*Task*
Only certain lines below are wanted: those starting at the line containing "This screenshot has width=750, height=365." and ending at the line containing "Given: Like the white tube socks post", both included, each retyped exactly.

Entries taken from a collection:
^^^^
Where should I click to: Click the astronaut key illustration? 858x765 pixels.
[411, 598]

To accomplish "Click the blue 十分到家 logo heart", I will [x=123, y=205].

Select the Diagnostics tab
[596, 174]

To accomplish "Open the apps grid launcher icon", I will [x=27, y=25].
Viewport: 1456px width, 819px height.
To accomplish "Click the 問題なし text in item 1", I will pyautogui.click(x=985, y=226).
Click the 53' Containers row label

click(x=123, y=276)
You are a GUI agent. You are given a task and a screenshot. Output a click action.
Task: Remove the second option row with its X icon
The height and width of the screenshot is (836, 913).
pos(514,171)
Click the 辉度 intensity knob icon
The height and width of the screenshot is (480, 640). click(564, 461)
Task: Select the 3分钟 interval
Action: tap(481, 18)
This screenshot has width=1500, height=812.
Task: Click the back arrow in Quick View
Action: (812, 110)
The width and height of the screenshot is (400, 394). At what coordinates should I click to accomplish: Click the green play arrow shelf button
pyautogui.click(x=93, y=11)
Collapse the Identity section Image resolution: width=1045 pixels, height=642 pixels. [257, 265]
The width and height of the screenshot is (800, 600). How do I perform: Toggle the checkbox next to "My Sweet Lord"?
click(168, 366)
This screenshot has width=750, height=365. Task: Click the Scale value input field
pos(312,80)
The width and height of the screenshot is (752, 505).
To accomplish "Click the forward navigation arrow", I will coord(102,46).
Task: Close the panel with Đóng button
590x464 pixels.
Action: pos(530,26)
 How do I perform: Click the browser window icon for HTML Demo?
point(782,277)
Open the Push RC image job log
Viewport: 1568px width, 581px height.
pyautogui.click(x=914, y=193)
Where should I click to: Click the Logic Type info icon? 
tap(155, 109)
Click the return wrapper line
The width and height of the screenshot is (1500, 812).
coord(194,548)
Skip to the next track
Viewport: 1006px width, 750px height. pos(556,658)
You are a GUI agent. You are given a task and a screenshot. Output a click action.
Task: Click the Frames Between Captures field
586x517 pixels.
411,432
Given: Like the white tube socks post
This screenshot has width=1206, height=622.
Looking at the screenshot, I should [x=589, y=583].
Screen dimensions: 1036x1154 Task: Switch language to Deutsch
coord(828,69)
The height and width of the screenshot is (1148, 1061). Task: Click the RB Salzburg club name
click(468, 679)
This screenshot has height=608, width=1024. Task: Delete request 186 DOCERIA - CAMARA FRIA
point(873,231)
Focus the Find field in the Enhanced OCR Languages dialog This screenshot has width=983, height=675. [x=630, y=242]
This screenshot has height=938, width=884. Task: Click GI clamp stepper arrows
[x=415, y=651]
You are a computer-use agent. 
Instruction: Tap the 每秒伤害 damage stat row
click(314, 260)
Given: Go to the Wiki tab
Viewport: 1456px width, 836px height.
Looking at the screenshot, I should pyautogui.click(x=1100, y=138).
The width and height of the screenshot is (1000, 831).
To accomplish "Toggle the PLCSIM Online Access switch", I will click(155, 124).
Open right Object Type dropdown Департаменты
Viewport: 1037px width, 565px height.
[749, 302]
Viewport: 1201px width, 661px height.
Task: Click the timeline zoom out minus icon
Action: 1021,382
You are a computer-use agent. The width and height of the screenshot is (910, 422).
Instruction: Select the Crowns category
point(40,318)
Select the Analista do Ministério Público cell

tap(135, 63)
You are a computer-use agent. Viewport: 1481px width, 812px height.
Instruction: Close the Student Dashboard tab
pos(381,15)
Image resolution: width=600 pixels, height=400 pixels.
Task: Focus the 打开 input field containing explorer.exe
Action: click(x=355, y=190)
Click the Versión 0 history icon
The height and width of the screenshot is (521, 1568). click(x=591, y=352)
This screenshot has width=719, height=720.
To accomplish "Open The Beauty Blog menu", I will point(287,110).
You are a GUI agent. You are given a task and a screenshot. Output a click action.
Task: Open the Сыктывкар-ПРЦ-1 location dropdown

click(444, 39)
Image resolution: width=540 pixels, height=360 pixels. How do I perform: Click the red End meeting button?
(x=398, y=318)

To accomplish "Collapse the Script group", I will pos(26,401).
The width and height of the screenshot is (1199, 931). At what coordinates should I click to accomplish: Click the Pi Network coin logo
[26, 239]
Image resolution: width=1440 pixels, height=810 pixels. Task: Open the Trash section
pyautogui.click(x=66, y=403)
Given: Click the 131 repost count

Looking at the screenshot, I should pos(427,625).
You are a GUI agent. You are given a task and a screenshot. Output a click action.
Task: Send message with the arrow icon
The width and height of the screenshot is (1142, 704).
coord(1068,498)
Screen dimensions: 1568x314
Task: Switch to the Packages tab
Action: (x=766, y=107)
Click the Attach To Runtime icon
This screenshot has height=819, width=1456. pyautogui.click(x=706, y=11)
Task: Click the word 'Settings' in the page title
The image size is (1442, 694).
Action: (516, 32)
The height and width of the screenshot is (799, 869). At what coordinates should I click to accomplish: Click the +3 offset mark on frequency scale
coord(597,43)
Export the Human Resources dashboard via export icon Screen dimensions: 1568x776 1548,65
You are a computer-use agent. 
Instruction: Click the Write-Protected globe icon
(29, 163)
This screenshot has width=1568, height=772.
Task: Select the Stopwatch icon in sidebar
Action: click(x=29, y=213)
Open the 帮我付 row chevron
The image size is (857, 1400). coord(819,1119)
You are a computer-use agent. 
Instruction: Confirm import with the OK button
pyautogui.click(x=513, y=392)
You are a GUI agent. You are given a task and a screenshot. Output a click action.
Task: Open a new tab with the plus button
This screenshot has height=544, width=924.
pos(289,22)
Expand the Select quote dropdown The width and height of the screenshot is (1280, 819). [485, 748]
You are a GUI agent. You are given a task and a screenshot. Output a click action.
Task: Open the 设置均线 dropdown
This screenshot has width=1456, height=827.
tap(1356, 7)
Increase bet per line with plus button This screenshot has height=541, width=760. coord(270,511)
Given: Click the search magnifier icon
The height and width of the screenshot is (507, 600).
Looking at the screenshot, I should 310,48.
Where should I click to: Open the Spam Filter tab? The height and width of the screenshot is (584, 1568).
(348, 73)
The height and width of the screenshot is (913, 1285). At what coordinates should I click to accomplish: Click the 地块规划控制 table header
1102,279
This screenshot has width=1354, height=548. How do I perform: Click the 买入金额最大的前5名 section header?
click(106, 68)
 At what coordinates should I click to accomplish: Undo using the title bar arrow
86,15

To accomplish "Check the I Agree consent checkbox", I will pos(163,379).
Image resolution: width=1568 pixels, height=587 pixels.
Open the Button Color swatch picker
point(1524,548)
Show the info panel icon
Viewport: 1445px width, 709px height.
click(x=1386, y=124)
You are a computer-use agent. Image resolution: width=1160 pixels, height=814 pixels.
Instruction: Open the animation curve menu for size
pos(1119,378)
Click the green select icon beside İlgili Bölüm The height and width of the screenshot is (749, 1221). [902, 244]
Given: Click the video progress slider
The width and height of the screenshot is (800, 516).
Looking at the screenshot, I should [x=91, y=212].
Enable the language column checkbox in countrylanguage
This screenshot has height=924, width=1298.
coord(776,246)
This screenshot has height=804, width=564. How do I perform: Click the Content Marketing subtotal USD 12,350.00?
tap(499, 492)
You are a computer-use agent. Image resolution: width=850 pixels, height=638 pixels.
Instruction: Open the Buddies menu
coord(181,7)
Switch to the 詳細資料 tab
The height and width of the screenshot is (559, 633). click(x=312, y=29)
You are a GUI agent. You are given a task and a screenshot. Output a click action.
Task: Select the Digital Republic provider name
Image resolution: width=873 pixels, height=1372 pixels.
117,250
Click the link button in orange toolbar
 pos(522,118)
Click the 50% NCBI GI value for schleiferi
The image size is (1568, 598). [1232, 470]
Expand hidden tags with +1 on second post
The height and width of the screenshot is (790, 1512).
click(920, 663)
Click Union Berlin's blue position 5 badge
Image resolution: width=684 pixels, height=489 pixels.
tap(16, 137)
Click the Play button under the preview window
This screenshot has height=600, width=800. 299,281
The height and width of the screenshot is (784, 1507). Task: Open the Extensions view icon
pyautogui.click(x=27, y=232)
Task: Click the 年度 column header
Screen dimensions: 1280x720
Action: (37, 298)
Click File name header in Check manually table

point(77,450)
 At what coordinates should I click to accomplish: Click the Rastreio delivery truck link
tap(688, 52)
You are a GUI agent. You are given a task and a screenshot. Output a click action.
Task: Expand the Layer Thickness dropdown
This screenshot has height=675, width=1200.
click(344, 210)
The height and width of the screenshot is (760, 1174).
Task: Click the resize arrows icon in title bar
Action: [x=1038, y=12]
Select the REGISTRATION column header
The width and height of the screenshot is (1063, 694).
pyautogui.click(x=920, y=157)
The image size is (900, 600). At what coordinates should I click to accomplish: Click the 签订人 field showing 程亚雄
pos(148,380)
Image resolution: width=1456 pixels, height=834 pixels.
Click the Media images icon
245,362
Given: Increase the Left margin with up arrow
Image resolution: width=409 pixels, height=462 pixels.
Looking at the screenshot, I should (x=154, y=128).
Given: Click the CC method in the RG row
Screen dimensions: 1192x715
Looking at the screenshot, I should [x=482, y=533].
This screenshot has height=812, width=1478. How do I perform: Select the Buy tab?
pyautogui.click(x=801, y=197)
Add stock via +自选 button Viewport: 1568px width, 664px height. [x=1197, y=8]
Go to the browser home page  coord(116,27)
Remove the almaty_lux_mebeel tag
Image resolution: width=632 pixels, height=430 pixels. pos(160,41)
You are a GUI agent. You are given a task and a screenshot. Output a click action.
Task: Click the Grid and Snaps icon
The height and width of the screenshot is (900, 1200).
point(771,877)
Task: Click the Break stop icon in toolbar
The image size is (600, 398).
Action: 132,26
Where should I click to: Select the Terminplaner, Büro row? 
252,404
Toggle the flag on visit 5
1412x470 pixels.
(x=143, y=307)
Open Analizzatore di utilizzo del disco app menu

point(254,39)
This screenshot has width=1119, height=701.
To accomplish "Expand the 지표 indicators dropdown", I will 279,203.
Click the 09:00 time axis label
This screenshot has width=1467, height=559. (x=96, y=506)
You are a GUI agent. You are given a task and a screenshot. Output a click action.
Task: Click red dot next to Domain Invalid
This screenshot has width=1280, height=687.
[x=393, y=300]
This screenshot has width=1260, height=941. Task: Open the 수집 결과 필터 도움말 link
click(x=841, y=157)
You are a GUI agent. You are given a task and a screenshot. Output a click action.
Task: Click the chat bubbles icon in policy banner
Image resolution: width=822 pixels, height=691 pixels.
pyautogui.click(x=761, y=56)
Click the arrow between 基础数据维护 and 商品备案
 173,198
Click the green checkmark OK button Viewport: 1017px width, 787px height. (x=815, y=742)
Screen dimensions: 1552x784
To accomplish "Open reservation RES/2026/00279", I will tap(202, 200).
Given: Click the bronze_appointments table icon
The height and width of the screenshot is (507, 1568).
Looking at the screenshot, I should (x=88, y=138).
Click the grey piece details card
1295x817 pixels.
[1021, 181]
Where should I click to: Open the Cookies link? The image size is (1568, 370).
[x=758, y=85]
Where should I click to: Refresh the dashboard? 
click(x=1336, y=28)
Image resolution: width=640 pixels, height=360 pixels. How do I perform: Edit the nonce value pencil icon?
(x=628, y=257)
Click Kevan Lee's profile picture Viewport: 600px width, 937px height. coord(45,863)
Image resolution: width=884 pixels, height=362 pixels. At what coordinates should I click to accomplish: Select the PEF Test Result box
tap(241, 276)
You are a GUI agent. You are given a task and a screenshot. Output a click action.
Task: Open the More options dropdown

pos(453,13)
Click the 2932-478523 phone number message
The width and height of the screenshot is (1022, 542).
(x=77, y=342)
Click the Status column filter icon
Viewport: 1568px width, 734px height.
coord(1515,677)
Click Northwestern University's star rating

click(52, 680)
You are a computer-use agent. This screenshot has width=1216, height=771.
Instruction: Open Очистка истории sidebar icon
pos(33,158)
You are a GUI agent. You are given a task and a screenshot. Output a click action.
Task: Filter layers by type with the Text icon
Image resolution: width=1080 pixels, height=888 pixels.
^^^^
*Result of the task*
This screenshot has width=750, height=365. Task: Click the Scale value input field
pos(312,80)
The width and height of the screenshot is (752, 505).
To accomplish "Click the forward navigation arrow", I will coord(102,46).
Task: Close the panel with Đóng button
590x464 pixels.
Action: pos(530,26)
 How do I perform: Click the browser window icon for HTML Demo?
point(782,277)
Open the Push RC image job log
Viewport: 1568px width, 581px height.
pyautogui.click(x=914, y=193)
Where should I click to: Click the Logic Type info icon? 
tap(155, 109)
Click the return wrapper line
The width and height of the screenshot is (1500, 812).
coord(194,548)
Skip to the next track
Viewport: 1006px width, 750px height. pos(556,658)
You are a GUI agent. You are given a task and a screenshot. Output a click action.
Task: Click the Frames Between Captures field
586x517 pixels.
411,432
Given: Like the white tube socks post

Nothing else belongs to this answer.